### Extrait du texte
• • • • • • •

Des politiques axées sur l’impôt sur le revenu
Avant de quitter le Japon, encore marqué par les cicatrices de la Seconde Guerre mondiale, Carl Shoup, un économiste américain, a qualifié d’« immature » la fiscalité de ce pays, axée depuis longtemps sur les impôts indirects.
Avant la Seconde Guerre mondiale, la politique fiscale japonaise privilégiait les recettes indirectes, provenant par exemple de l’impôt sur les boissons alcoolisées. Pendant les années suivantes, l’impôt sur le revenu a été augmenté pour financer la guerre, et il est devenu un pilier essentiel du dispositif fiscal. Le revenu nominal étant devenu ainsi l’unité de taxation, l’inflation a pesé lourdement sur les Japonais après la guerre. Dans le même temps, pour contenir l’inflation, les forces alliées d’occupation ne pouvaient pas laisser baisser les impôts. C’est ce qui a conduit le ministère des Finances à introduire un impôt sur le chiffre d’affaires. Ce prélèvement indirect sur les transactions aux niveaux de la fabrication, de la vente en gros et de la vente au détail a suscité une féroce opposition chez les petites et moyennes entreprises, et il a été supprimé au bout de 18 mois.
C’est dans ce contexte qu’une mission menée par Carl Shoup est venue au Japon pour fournir des conseils sur la fiscalité. La mission Shoup a recommandé un remaniement en profondeur qui donnerait la place centrale à une forme plus moderne de taxation : l’impôt sur le revenu. Les propositions de la mission ont été intégrées pratiquement intégralement dans la réforme fiscale de 1950. C’est grâce à elles que les politiques axées sur l’impôt sur le revenu ont pris racine au Bureau des impôts du ministère des Finances et que la fiscalité japonaise a pris l’orientation qui est la sienne depuis la fin de la guerre.
Après le retrait des forces alliées d’occupation, les fonctionnaires du Bureau des impôts ont renforcé leur emprise sur la politique fiscale. La Commission fiscale, sous le contrôle effectif du bureau, devint la plus haute instance décisionnelle en ce qui concernait les réformes menées par les pouvoirs publics. Alors que la taxe à la valeur ajoutée introduite en France en 1954 se répandait à travers le monde, le Bureau des impôts restait focalisé sur l’impôt sur le revenu, et la philosophie institutionnelle à laquelle il adhérait l’incitait à gommer les différences de revenus via l’ajustement du taux progressif de l’impôt, et à réduire le fardeau supporté par les citoyens en baissant les impôts. Même lors des réformes adoptées en 1966, quand une récession a conduit l’État à émettre des obligations pour la première fois depuis la Seconde Guerre mondiale, le ministère des Finances a fait le choix de réduire l’impôt sur le revenu.

• • • • • • •

### Énoncé
Recopiez mot pour mot le passage de l'extrait sur la fiscalité japonaise, depuis « C’est dans ce » jusqu'à « de la guerre. » inclus. Les données ci-après n'ont aucun lien avec l'extrait.

### Données fournies
• • • • • • •

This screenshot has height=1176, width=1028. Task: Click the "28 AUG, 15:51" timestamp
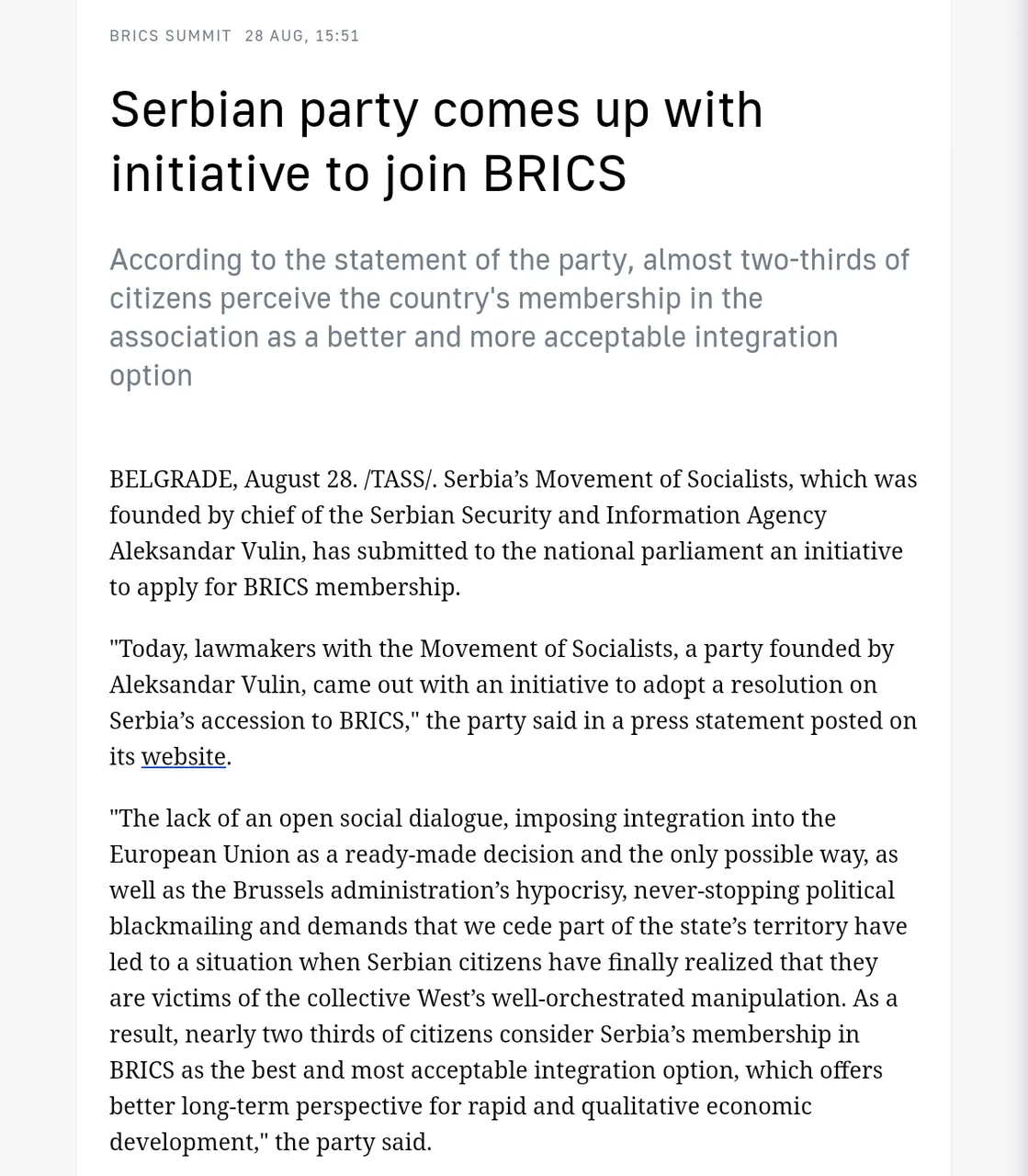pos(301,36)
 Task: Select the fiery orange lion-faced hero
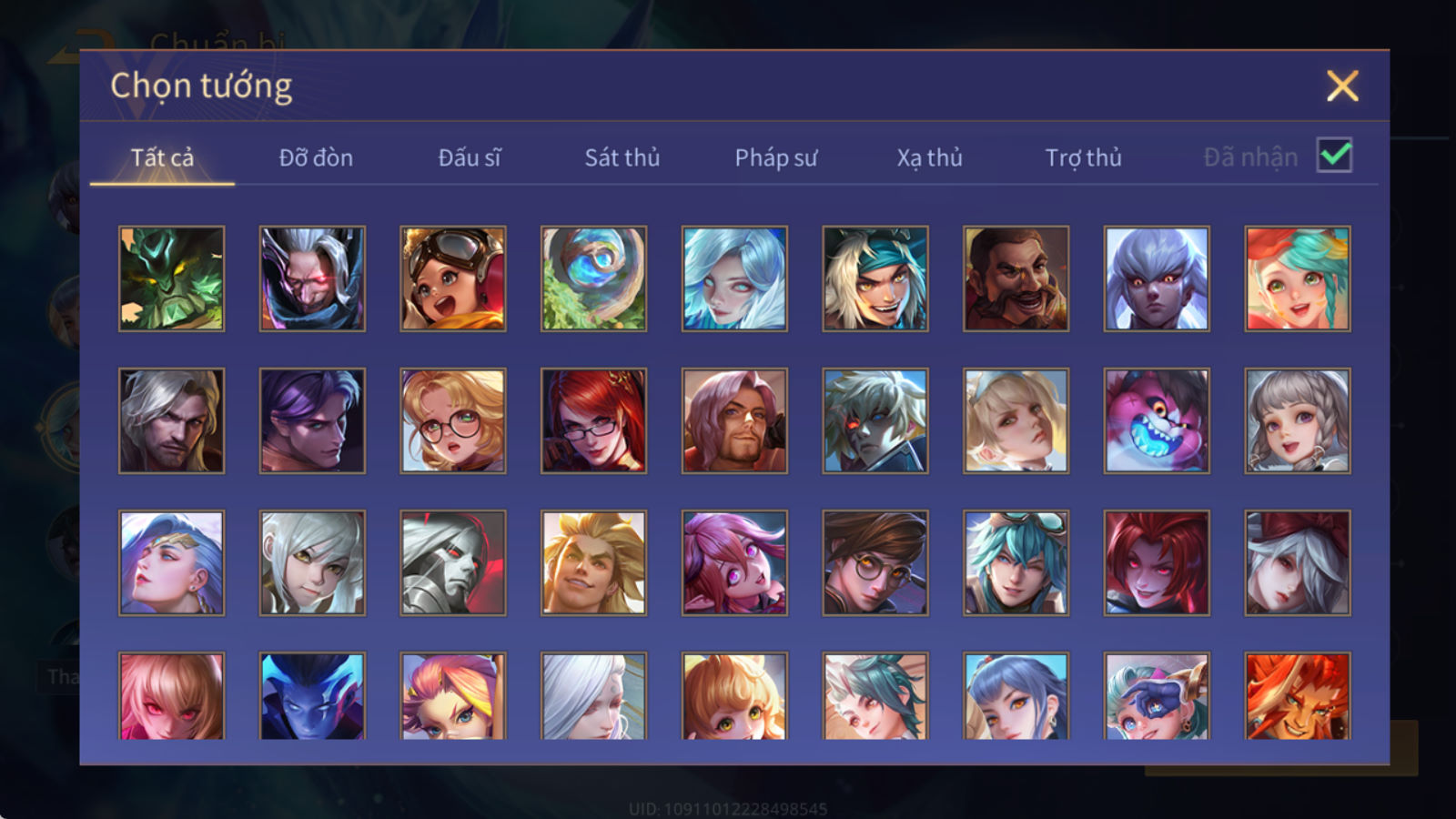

• • • • • • •

### Corrigé
C’est dans ce contexte qu’une mission menée par Carl Shoup est venue au Japon pour fournir des conseils sur la fiscalité. La mission Shoup a recommandé un remaniement en profondeur qui donnerait la place centrale à une forme plus moderne de taxation : l’impôt sur le revenu. Les propositions de la mission ont été intégrées pratiquement intégralement dans la réforme fiscale de 1950. C’est grâce à elles que les politiques axées sur l’impôt sur le revenu ont pris racine au Bureau des impôts du ministère des Finances et que la fiscalité japonaise a pris l’orientation qui est la sienne depuis la fin de la guerre.